How Project 2025 Will Gut Climate Regs

E&ENews:

Dave Banks, a former Trump climate adviser, said the document would serve more as a wishlist for past and future officials than a reflection of the president’s own priorities.

“I think the big question is, are the people who wrote it going to be back in?” he said. “And I think there’s a strong likelihood that a lot of the folks who worked on Project 2025 will end up in a Trump 2.0, if that happens.”

Mandy Gunasekara, the Trump EPA chief of staff who penned the project’s chapter on EPA, left open the possibility that she might return to the William Jefferson Clinton Building that serves as the agency’s headquarters.

Mandy Gunasekara, former staffer for cartoonishly evil climate denier Senator James Inhofe, is an author of key environmental sections of Project 2025, and on a short list for EPA chair in a new Trump administration

“That’s a question for the president to ask, and an answer for me to give with my husband and family,” she said. “And we’re not there yet.”

Most of the regulatory policies included in her 28-page chapter seem cut from the same cloth as those EPA attempted in the first Trump administration. They were rescinded under President Joe Biden or overturned in court.

But some are new, like a proposal to shrink the pool of industries required to report their greenhouse gas emissions each year to EPA.

Just the fact that the policies are being explored in a widely circulated document marks a departure from 2016. The Trump EPA transition team that formed after his surprise victory eight years ago was famously long on infighting and short on planning. Political appointees were slow to arrive and key components of Trump’s deregulatory agenda were thrown out in court.

Project 2025 would revive some of those rules. For example, the EPA chapter advises the agency to “make public and take comment on all scientific studies and analyses that support regulatory decision-making.” That dovetails with a Trump-era “secret science” rule that was vacated in 2021.

Gunasekara said an incoming EPA team could avoid similar outcomes by “applying lessons learned” from the first Trump term.

“It’s very different regulating from the inside versus applying oversight from the outside,” said Gunasekara, one of several Trump EPA officials who came to EPA from congressional committees. Gunasekara was a staffer on the Senate Environment and Public Works Committee under the late Sen. James Inhofe (R-Okla.), as was Trump’s second EPA Administrator, Andrew Wheeler.

Gunasekara blamed first term policy failures in part on resistance from career staff — something Project 2025 would take pains to root out through extensive structural and workforce changes. She also acknowledged that the Trump administration sometimes cut corners — something she said wouldn’t be repeated.

“The biggest difference is we have a plan from Day One, we’re going to start implementing it, and we won’t be as susceptible to process problems that really sunk a couple of those final regulatory proposals and actions we took at the tail end of the administration,” said Gunasekara, who spoke by phone with POLITICO’s E&E News as she attended the Republican National Convention in Milwaukee.
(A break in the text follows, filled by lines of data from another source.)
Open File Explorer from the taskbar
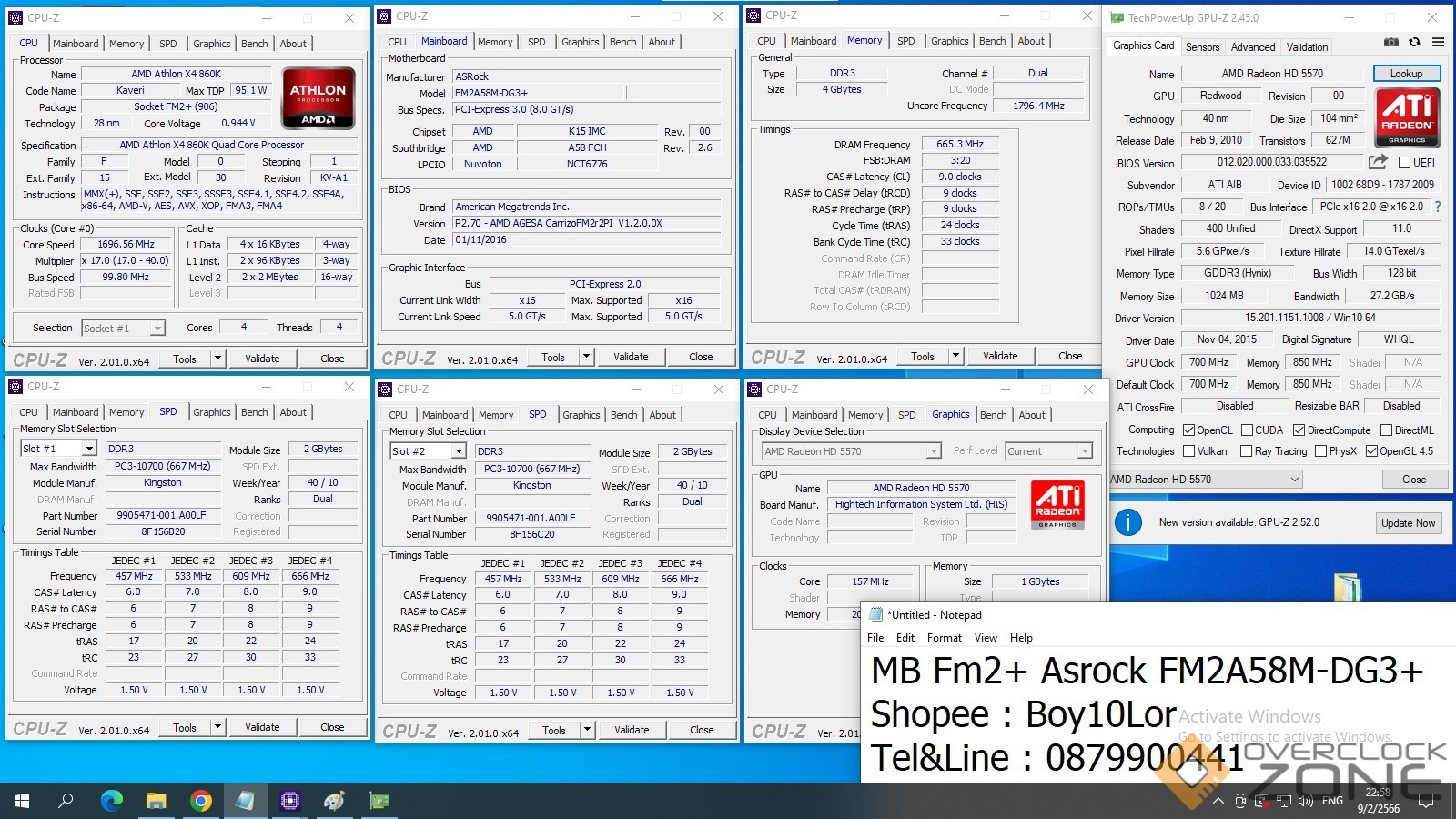 click(157, 801)
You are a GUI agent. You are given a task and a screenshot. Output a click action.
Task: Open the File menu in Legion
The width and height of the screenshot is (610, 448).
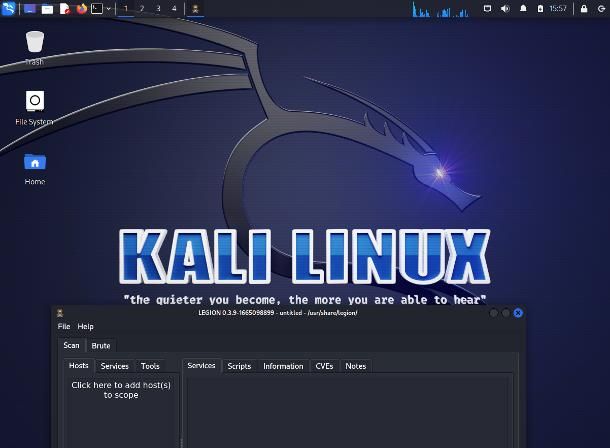point(64,326)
Gunasekara said four Trump-era political appointees helped write the chapter: David Harlow, Scott Mason IV, Justin Schwab and Clint Woods. Schwab declined to comment, and the others did not respond to requests for interviews. 
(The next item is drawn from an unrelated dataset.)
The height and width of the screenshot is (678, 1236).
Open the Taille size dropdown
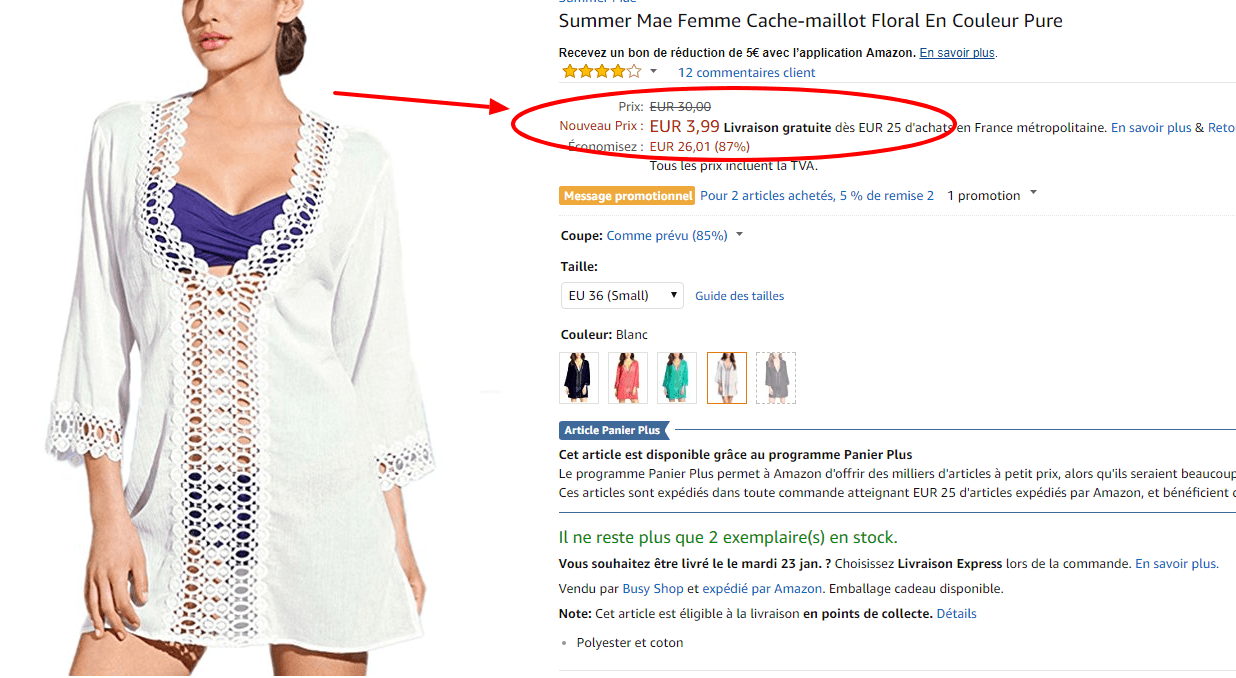pos(621,296)
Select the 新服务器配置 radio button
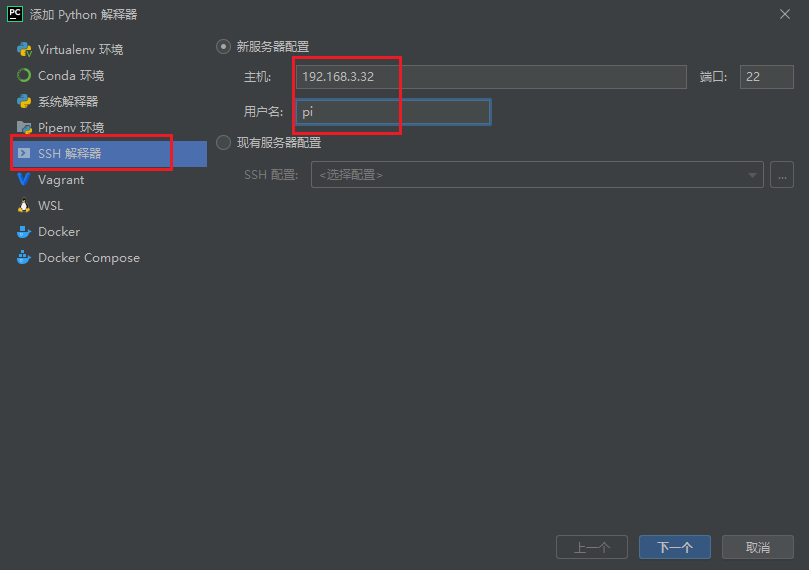This screenshot has width=809, height=570. point(224,47)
The bulk of the chapter is devoted to reshaping EPA — “an agency that has long been amenable to being coopted by the Left for political ends” — into an entity suited to carry out a “conservative vision.”

The sections devoted to regulation ricochet between improbable suggestions and superspecific head-scratchers.
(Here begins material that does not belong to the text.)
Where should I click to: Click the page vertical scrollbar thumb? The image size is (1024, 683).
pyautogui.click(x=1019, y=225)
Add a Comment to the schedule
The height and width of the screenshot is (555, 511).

“It does have this kind of spaghetti-against-the-wall approach,” said James Goodwin, policy director at the Center for Progressive Reform. “Literally everything and the kitchen sink is in there.”

For example, the chapter proposes that EPA “update” the 2009 finding that greenhouse gases endanger public health and the environment. That’s the bedrock finding behind all Clean Air Act climate regulations, and has been targeted by some of the conservative groups behind Project 2025 — such as the Heartland Institute — since the finding’s inception.

But reversing it would be a legally tricky — and potentially more complicated after last month’s Supreme Court decision curtailing agency authority.

The Trump administration’s own EPA lawyers rejected a petition by a conservative think tank to reconsider the endangerment finding. They noted in emails obtained by E&E News that it remained consistent with scientific assessments by federal research bodies.

“If they were to revisit the endangerment finding based on the latest science, it is only more dire,” said Rachel Cleetus, climate policy director at the Union of Concerned Scientists.

“If anything, the 2009 endangerment finding is softballing the kind of impacts that are now already clear around us,” she said, referring to the effects of climate change. 

But the chapter also provides a menu of wonky-sounding proposals that could narrow the scope of regulations, including for climate pollutants.

“This goes beyond many of the things that they did in the first Trump administration,” said Stan Meiburg, a former EPA acting deputy administrator. “It certainly is a very ambitious document, and incorporates ideas that go all the way back to the Reagan administration.”